* EXTRAIT

C’est douloureux pour moi d’avoir écrit tout un livre qui remet en question les politiques identitaires pour me découvrir instituée comme symbole de l’identité lesbienne. Ou bien les gens n’ont pas vraiment lu le livre, ou la force gravitationnelle des politiques identitaires est si puissante que peu importe ce que tu écris, même quand c’est explicitement opposé aux politiques identitaires, la machine le rattrape.
Je pense que Butler est généreuse lorsqu’elle désigne la diffuse « force gravitationnelle de l’identité » comme étant le problème. De façon moins généreuse, je dirais que le simple fait qu’elle est une lesbienne est si aveuglant pour certains que peu importent les mots qui sortent de sa bouche – peu importent les mots qui sortent de la bouche de la lesbienne, peu importent les idées qui jaillissent de sa tête –, certains auditeurs n’entendent qu’une seule chose : lesbienne, lesbienne, lesbienne. Il n’y a qu’un pas de là à disqualifier la lesbienne – ou, au fond, à disqualifier n’importe qui, dès lors qu’il refuse de se glisser sans rechigner dans un futur « postracial » qui ressemble beaucoup trop au passé raciste, au présent raciste – comme identitariste, quand c’est en fait l’auditeur qui n’arrive pas à surmonter l’identité qu’il a imputée au locuteur. Traiter le locuteur d’identitariste devient alors une excuse suffisante pour ne pas l’écouter, auquel cas l’auditeur peut reprendre son rôle de locuteur. Ne reste qu’à décamper pour aller assister à une énième conférence d’honneur de Jacques Rancière, d’Alain Badiou, de Slavoj Žižek, où l’on pourra méditer sur Soi et l’Autre, se débattre avec la différence radicale, exalter l’esprit de décision du Deux et couvrir de honte les identitaristes sans sophistication, réunis que nous serons tous, une fois encore, au pied d’un autre grand homme blanc pontifiant du haut de son podium, comme nous le faisons depuis des siècles.
It’s painful for me that I wrote a whole book calling into question identity politics, only then to be constituted as a token of lesbian identity. Either people didn’t really read the book, or the commodification of identity politics is so strong that whatever you write, even when it’s explicitly opposed to that politics, gets taken up by that machinery. (Judith Butler)

* PROBLÈME À RÉSOUDRE
Dans l'extrait, de quels trois hommes sont citées les conférences d'honneur ? Répondez en vous fondant uniquement sur l'extrait.

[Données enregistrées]
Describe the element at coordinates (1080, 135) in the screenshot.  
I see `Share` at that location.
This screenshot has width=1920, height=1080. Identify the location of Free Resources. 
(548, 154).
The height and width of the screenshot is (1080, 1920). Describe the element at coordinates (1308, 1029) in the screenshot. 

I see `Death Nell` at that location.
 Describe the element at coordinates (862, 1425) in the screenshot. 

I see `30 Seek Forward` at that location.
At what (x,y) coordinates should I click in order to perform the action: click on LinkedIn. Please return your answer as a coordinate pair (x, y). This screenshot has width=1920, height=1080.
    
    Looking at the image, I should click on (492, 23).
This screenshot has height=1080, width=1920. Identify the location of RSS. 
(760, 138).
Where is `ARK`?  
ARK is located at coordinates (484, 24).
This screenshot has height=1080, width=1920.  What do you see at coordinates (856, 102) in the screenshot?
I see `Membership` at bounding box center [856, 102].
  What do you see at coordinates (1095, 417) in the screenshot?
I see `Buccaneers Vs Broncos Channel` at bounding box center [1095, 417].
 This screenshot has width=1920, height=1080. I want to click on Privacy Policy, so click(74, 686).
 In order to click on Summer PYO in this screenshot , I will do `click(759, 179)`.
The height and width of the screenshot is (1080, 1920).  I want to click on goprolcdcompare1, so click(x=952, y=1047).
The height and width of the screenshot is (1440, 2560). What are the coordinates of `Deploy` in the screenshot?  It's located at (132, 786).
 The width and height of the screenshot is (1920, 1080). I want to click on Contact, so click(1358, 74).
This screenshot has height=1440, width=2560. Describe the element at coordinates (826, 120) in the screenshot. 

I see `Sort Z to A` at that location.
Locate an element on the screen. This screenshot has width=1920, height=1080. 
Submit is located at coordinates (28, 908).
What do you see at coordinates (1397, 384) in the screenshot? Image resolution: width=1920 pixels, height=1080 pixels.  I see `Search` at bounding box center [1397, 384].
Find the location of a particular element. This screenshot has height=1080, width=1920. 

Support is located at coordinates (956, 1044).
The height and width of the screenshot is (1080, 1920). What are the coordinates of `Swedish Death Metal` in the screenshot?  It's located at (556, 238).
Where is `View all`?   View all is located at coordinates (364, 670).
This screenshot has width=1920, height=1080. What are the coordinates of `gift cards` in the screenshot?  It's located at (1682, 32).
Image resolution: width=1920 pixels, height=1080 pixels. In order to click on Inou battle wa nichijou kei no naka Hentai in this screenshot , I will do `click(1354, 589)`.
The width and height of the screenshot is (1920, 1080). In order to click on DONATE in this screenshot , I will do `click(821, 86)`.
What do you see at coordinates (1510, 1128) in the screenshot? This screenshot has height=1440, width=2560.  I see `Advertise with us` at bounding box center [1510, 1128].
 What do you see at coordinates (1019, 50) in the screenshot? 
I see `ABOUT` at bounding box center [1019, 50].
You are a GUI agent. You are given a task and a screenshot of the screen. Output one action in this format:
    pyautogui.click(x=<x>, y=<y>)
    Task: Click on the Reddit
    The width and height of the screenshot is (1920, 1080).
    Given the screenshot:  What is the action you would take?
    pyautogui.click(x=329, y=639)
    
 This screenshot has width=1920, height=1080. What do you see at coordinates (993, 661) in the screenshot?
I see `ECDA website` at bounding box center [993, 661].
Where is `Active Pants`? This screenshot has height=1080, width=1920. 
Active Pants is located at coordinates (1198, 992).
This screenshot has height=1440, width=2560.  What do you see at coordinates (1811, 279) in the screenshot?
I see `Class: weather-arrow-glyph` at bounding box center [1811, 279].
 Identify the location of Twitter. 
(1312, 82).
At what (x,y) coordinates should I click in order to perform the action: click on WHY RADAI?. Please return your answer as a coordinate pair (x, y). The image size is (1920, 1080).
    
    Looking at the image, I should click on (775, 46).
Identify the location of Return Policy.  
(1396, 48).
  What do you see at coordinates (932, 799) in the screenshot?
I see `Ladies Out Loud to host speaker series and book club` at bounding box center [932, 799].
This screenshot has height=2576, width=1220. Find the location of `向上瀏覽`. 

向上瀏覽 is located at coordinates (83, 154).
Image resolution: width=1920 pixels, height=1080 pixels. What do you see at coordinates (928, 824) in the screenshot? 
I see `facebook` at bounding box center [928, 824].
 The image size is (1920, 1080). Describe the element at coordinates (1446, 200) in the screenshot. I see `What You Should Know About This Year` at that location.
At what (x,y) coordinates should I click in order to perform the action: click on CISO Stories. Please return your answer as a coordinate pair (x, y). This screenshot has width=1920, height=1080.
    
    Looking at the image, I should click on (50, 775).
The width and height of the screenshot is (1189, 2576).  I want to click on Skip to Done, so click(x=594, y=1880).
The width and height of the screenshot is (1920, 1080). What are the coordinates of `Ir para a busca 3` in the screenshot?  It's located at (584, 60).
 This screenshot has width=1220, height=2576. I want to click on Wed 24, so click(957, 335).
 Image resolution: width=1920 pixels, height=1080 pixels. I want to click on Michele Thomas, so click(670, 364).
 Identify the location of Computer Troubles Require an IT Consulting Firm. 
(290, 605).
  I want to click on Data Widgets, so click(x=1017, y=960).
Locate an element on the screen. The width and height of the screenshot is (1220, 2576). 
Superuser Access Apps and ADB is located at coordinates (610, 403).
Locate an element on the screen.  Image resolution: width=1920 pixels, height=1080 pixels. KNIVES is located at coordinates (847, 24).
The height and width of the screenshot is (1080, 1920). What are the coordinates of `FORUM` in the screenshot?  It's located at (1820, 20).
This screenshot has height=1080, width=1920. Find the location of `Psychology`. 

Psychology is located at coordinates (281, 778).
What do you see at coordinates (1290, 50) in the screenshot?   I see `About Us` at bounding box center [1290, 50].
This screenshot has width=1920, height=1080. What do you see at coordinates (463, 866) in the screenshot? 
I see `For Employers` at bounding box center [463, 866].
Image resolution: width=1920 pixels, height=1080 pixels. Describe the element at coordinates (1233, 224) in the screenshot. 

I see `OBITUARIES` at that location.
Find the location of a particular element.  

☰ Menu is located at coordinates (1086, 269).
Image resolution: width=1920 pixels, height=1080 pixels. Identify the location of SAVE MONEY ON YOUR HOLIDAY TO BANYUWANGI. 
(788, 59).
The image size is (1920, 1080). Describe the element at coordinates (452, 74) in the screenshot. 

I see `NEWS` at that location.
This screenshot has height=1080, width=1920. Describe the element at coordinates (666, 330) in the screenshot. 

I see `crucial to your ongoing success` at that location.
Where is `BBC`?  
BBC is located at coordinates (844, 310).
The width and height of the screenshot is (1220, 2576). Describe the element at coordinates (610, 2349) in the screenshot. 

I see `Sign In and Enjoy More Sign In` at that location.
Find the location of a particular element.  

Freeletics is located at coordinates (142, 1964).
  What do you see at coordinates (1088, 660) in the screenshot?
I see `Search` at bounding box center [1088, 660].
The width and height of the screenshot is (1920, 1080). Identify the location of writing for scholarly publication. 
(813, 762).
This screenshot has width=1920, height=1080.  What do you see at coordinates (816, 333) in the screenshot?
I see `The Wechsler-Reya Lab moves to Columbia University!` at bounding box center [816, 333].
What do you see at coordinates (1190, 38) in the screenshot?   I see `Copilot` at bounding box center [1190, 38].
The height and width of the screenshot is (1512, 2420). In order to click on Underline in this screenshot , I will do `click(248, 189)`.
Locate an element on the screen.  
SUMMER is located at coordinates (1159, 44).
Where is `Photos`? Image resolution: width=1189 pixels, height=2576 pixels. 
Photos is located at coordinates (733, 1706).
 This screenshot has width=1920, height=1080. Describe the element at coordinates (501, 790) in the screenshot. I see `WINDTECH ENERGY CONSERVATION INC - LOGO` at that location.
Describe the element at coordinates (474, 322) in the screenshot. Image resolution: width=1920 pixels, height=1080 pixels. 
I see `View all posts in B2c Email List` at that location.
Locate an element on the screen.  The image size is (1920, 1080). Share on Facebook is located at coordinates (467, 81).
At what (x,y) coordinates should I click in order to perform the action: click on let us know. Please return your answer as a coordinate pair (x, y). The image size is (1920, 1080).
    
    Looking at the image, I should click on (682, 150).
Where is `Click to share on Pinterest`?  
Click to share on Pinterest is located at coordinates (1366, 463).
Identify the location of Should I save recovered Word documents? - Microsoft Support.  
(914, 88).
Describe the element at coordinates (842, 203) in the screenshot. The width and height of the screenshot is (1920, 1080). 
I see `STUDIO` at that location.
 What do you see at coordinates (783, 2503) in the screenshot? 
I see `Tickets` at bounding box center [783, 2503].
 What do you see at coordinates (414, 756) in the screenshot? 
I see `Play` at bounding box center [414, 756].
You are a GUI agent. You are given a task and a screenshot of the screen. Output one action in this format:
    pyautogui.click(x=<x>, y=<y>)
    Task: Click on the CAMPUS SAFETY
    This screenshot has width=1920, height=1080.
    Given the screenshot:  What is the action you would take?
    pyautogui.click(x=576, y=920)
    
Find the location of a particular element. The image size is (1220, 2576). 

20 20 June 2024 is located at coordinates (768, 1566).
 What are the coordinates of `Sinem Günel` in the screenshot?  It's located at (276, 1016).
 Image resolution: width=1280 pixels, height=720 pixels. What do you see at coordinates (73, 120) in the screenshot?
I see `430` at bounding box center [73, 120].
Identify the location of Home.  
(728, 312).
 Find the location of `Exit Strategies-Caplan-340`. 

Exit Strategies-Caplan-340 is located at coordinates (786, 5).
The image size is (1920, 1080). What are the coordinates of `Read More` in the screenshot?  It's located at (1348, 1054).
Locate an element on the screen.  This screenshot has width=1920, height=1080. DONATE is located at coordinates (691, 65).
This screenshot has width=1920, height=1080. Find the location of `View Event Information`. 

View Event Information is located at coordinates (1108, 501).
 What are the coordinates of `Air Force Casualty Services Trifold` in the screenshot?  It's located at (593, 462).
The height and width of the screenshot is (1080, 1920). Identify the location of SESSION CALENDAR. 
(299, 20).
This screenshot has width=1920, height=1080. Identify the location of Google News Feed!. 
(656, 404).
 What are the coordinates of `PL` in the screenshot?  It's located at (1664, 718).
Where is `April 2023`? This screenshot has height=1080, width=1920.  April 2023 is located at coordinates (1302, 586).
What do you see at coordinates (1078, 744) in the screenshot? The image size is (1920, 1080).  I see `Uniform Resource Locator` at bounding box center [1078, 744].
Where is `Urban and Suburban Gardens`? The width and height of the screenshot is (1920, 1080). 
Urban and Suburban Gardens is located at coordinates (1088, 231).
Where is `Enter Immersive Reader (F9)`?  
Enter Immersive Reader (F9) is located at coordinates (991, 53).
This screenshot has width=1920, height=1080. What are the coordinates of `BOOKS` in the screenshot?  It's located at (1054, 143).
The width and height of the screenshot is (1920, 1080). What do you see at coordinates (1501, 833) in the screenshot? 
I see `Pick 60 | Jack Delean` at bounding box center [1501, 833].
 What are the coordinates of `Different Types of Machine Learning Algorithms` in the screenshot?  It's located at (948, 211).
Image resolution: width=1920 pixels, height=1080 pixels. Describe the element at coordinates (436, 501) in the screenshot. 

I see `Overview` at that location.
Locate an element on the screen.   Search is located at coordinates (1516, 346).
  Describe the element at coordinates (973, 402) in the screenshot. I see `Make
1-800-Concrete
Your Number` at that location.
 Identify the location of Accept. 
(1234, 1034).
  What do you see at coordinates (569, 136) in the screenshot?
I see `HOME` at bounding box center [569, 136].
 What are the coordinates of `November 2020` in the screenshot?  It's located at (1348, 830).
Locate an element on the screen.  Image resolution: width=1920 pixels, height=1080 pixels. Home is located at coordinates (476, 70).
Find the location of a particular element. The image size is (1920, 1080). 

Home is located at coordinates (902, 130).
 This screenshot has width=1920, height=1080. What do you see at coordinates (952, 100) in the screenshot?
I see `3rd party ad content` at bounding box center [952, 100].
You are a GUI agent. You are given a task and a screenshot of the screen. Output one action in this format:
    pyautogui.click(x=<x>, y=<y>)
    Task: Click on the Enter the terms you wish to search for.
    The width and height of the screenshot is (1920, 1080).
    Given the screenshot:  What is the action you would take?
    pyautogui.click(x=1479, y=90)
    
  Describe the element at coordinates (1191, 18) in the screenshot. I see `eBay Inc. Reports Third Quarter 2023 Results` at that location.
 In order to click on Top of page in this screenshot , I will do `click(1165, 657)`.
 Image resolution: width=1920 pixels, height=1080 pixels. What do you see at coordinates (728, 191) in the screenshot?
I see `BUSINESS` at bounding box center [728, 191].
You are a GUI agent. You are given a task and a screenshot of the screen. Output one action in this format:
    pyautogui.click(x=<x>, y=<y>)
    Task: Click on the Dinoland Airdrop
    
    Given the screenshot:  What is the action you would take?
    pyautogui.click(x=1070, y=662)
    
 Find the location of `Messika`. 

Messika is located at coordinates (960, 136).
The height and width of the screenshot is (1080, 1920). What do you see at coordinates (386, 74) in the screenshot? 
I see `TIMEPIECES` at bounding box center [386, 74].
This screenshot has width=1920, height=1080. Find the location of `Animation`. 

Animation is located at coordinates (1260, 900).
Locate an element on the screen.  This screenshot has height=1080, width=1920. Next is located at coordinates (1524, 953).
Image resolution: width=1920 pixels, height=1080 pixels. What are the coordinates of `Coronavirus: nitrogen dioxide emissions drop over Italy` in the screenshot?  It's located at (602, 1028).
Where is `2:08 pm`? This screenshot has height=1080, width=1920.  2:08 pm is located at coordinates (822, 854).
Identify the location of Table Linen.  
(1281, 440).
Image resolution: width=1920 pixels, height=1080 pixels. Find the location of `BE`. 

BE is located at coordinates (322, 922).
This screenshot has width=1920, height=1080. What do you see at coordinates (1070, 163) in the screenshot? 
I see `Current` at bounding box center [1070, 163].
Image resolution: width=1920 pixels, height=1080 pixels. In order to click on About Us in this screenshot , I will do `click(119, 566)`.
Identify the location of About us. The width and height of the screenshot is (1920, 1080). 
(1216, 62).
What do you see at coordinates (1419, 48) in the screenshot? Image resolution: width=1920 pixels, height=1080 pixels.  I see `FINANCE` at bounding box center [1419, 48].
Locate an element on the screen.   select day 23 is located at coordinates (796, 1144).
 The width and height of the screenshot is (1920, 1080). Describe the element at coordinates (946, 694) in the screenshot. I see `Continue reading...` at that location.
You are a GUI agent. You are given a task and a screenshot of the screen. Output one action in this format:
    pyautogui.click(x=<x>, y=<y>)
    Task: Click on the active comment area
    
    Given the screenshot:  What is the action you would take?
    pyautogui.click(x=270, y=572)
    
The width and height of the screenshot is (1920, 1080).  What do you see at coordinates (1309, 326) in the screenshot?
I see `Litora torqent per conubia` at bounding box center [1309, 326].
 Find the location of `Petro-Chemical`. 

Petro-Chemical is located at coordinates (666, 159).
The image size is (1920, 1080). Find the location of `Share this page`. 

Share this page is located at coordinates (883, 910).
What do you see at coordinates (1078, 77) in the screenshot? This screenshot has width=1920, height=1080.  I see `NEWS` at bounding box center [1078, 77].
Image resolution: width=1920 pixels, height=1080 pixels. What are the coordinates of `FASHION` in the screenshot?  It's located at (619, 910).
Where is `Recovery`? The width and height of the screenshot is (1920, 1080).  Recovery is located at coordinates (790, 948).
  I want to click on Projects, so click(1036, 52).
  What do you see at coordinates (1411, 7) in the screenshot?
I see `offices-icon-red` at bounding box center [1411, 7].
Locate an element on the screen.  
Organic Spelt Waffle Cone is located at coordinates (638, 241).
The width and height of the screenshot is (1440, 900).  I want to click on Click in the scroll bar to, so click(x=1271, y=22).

* ZONE DE RÉPONSE
Jacques Rancière, Alain Badiou et Slavoj Žižek.